## Texte cité:
++++

La conférence de l'ONU sur le climat débutera à Paris le 29 novembre, avec pour objectif de limiter le réchauffement climatique à 2 degrés Celsius d'ici la fin du siècle. Cela passe, pour François Hollande, par la signature d'un accord "universel, durable, contraignant" entre les Etats-parties à la conférence.
En septembre dernier, le chef d'Etat français affirmait en effet que si le texte n'avait pas de force légale, la France ne le soutiendrait pas. "Il s'agit d'actes, il ne s'agit pas de proclamations".
Les déclarations du secrétaire d'Etat américain John Kerry au Financial Times ont donc provoqué un tollé, il y a quelques jours. Il n'y aura "pas d’objectifs de réduction [des émissions de gaz à effet de serre] juridiquement contraignants", avait-il affirmé. François Hollande a réagi en répétant que l'accord international conclu à Paris serait "contraignant", sans quoi "il n’y aura pas d’accord".
Pourquoi cette dissonance ? L'administration Obama refuse-t-elle d'engager les Etats-Unis dans la lutte contre le réchauffement climatique sur plusieurs années ? 3 questions pour mieux comprendre.
Les Etats-Unis tentent-ils de saboter la COP21 ?
Non. Barack Obama veut laisser le souvenir d'un président à l'avant-garde de la lutte contre le changement climatique. Il n'a donc aucun intérêt à saboter la COP21.
Pour autant, il ne peut pas s'engager sur un traité contraignant. "A ce stade, il est prématuré de se prononcer sur la forme légale finale de l'accord", a affirmé Ben Rhodes, conseiller national adjoint pour les Communications stratégiques des États-Unis, lors d'un appel avec des journalistes. Il a ajouté que la forme légale du texte dépendra de son contenu.
Alors, quel est le problème ?
Selon la Constitution américaine, tout traité doit être approuvé par le Sénat américain à une majorité des 2/3. Or, depuis 2014, les Républicains contrôlent le Sénat. Ces derniers ne partagent pas l'engagement de Barack Obama sur le climat.
C'est pourquoi John Kerry ne veut pas inclure les mesures les plus contraignantes dans un traité international : le texte n'aurait aucune chance d'être adopté.

++++

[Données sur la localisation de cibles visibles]
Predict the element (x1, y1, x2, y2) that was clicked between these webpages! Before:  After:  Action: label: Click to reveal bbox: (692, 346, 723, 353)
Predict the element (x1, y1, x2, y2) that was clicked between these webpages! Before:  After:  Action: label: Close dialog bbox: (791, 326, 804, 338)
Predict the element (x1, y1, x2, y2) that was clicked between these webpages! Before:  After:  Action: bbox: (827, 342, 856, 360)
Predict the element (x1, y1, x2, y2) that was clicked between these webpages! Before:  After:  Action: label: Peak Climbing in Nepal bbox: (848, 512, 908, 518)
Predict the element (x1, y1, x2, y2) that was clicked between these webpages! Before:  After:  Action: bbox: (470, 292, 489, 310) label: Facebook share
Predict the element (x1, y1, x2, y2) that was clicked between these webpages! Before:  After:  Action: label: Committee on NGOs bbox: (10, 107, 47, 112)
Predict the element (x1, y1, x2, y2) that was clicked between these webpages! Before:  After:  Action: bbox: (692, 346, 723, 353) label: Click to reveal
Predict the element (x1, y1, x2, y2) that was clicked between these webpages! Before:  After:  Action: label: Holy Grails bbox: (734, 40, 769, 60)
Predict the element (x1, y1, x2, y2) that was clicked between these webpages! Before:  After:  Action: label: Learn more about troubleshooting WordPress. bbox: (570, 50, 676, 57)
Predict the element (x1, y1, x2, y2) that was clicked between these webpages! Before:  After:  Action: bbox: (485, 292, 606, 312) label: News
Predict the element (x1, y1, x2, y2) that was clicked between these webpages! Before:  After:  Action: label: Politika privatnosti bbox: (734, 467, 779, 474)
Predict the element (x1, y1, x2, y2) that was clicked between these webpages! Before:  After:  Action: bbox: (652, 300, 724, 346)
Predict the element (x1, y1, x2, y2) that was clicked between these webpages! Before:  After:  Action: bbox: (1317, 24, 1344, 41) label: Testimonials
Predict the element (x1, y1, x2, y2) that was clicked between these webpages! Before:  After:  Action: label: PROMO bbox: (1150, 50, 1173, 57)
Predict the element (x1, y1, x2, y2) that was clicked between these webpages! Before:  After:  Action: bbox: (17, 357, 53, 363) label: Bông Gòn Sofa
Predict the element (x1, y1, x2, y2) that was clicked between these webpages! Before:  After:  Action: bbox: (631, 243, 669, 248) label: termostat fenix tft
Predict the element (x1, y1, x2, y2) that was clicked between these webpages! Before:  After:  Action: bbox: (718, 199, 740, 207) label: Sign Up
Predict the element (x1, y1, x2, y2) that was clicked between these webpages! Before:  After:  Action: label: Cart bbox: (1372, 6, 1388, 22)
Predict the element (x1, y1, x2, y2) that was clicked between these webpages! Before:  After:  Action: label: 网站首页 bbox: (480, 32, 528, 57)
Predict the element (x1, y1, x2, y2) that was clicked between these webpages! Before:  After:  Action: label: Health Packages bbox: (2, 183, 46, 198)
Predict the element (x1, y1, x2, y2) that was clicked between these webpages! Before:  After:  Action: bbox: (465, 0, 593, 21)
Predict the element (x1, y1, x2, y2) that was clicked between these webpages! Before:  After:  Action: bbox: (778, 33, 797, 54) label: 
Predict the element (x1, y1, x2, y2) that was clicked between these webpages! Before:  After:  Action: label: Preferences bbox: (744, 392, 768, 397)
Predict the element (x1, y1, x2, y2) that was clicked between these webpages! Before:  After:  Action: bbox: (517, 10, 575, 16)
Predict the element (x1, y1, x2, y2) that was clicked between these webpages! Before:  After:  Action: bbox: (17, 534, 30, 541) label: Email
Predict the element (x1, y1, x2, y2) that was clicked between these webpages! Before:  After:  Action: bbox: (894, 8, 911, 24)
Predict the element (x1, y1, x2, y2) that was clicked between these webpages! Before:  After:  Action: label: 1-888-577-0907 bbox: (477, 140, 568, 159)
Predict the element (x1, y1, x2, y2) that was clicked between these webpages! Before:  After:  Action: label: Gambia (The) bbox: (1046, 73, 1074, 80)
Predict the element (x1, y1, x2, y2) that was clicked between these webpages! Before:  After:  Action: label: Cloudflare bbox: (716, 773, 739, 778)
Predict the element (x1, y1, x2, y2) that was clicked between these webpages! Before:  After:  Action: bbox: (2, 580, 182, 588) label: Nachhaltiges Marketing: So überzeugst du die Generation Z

++++

## Énoncé écrit:
Poursuivez le texte sur la position américaine avant la COP21 à la suite de sa dernière phrase. Ces enregistrements n'ont aucun rapport avec le texte.

## Résultat obtenu:
François Hollande l'a lui-même affirmé : l'administration Obama fera face à des difficultés au Congrès pour faire ratifier tout traité. L'apparent conflit est donc surtout une question légale, et de communication.
Suite à la publication de l'interview de John Kerry, le ministre des affaires étrangères français Laurent Fabius avait d'ailleurs regretté "une formulation qui aurait pu être plus heureuse" sans remettre en question la volonté politique de Kerry.
Pourquoi John Kerry a-t-il mentionné l'accord de Kyoto ?
L'accord de Kyoto fixait des objectifs de réduction des émissions de gaz à effet de serre. Signé en 1997, il n'a jamais été ratifié par le législateur américain et est donc resté lettre morte.
"Nous avons tiré les dures leçons de Kyoto, et tenu compte du besoin d'un [accord entre les partis démocrate et républicain]", a affirmé Paul Bodnar, un conseiller d'Obama sur le sujet du réchauffement climatique, au téléphone avec des journalistes. "Nous en avons conclu que les objectifs climatiques doivent être fixés par les pays eux-mêmes, et non pas imposés à eux." En clair : les méthodes qui permettent de réduire les gaz à effet de serre seraient inscrites dans le traité, mais pas les objectifs.
“On parle alors de soft law : le traité peut ne pas imposer d'obligations légales, mais malgré tout permettre aux pays de coordonner leurs actions” explique Tom Ginsburg, professeur de droit international à l'université de Chicago. “Bien sûr, ce n'est pas la meilleure option”, ajoute-t-il, “mais parfois, c'est ce qu'on peut obtenir de mieux”.
Même du côté des lobbys pro-environnement, on se satisfait du "moins pire". “On ne peut pas appeler [le texte] un traité, parce qu'un traité nécessiterait des votes que nous n'avons pas" , plaide John Coequyt, chargé des questions climatiques à Sierra Club, un lobby pro-environnement qui conseille l'administration Obama. “Les dispositions centrales de l'accord doivent être contraignantes. Mais les autres engagements ne pourront pas être contraignants sur le plan légal”.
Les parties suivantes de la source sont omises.